• **PROMPT**: The line with "Dúvidas Frequentes (110, 2323)" through the last line of the entries: give these again exactly, and only these, without any pictures.

• **DATA SECTION**:
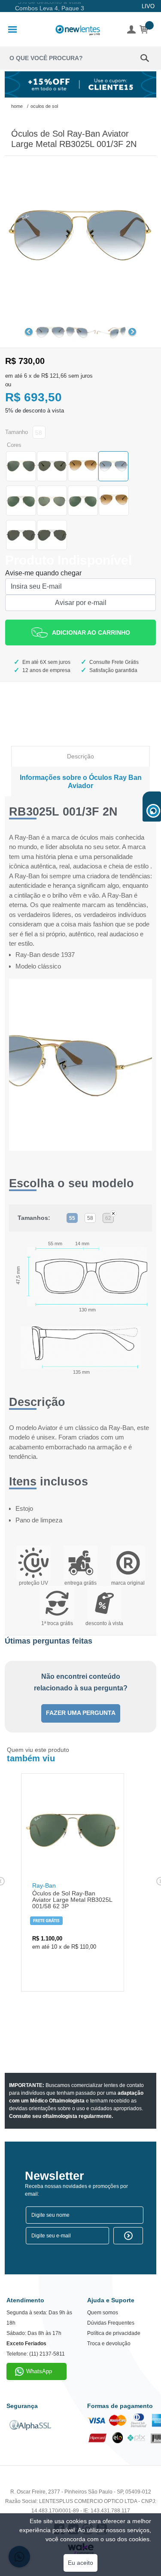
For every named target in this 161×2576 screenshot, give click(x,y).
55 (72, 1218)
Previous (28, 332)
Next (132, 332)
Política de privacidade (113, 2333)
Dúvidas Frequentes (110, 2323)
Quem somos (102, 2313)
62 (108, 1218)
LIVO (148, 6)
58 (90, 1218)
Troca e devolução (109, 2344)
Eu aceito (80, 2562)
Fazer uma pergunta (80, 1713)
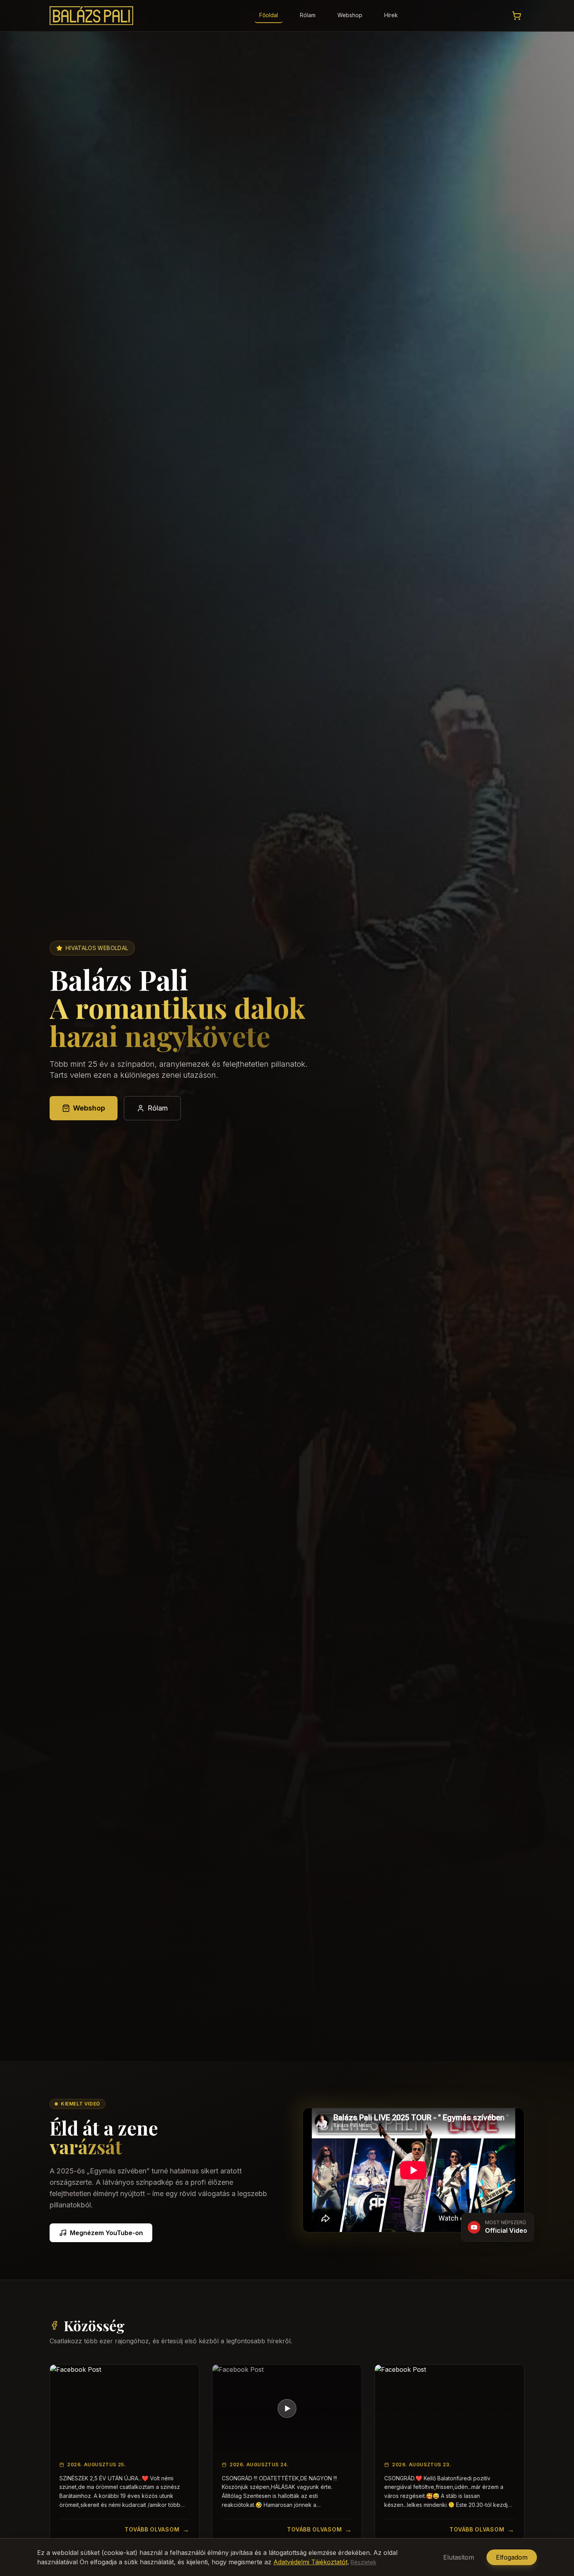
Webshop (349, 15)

• **RESULT FOR THIS EXERCISE**:
Dúvidas Frequentes (110, 2323)
Quem somos (102, 2313)
62 (108, 1218)
LIVO (148, 6)
58 (90, 1218)
Troca e devolução (109, 2344)
Eu aceito (80, 2562)
Fazer uma pergunta (80, 1713)
Webshop (349, 15)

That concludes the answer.